Procedimentos permitidos a um governo em gestão:
O Governo Regional em gestão deve limitar-se a praticar os actos necessários para assegurar a continuidade dos serviços públicos essenciais e a gestão corrente da administração pública regional até que um novo governo seja constituído.
Estão excluídas as iniciativas políticas ou administrativas de grande impacto.
Antes da aprovação do seu Programa pela Assembleia Legislativa Regional, ou após a sua demissão, o Governo Regional limitar-se-á à prática dos actos estritamente necessários para assegurar a gestão dos negócios públicos da Região. Artigo 45.º do Estatuto Político-Administrativo da Região Autónoma da Madeira
Regime de duodécimos:
Como o Orçamento para 2025 foi rejeitado pela Assembleia Legislativa antes da aprovação da Moção de Censura, a Região está a ser governada pelo regime de duodécimos, o que significa que o governo só poderá utilizar mensalmente 1/12 do orçamento do ano anterior (2024) para cobrir despesas essenciais.
Durante o período em que se mantiver em vigor o Orçamento do ano anterior, a execução do orçamento das despesas deve obedecer ao princípio da utilização por duodécimos das verbas fixadas nos mapas das despesas. N.º 3 do Artigo 15.º da Lei de Enquadramento do Orçamento da Região Autónoma da Madeira
As despesas podem ser realizadas até ao limite de 1/12 por mês para cada rubrica orçamental. São permitidos gastos para o pagamento de despesas correntes, tais como salários e remunerações do sector público regional; para manter a prestação de serviços essenciais (saúde, educação, transportes, etc.); para garantir a continuidade de serviços essenciais; ou para a gestão de emergências.
Concursos públicos:
O governo em gestão fica impedido de realizar grandes investimentos ou mudanças estructurais.
São permitidos concursos públicos para manutenção de serviços essenciais, mas desde que sejam justificados como indispensáveis. Não é permitido lançar concursos públicos que impliquem novos encargos financeiros significativos ou compromissos que extrapolem o âmbito da gestão corrente.
No caso específico da última fase de construção do Novo Hospital, trata-se de um concurso público internacional superior a 200 milhões de euros, procedimento incompatível com a actual governação, tanto ao nível da gestão corrente, quanto ao nível do regime de duodécimos que se aplica na ausência de orçamento aprovado e que limita o governo a utilizar 1/12 do orçamento de 2024 por mês.
Fiscalização orçamental:
A fiscalização da execução orçamental na Região Autónoma da Madeira é feita, a nível administrativo, pela entidade responsável pela gestão e execução do Orçamento da Região, pelas entidades hierarquicamente superiores e de tutela, pelos órgãos gerais de inspecção e controlo administrativo e pelos serviços da Direcção Regional de Orçamento e Contabilidade.
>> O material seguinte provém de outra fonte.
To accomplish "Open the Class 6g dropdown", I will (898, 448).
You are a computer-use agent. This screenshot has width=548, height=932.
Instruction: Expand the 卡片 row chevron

Já a fiscalização jurisdicional da execução orçamental compete ao Tribunal de Contas através da Secção Regional da Madeira.
Em suma, um governo em gestão deve limitar-se a praticar os actos necessários para assegurar a continuidade dos serviços públicos essenciais e a gestão corrente da administração pública regional. O Executivo pode lançar concursos públicos, contudo, existem algumas limitações. São permitidos procedimentos para a manutenção de serviços essenciais ou para dar resposta a situações urgentes. No entanto, concursos públicos que impliquem novos encargos financeiros significativos ou compromissos de longo prazo ficam impedidos.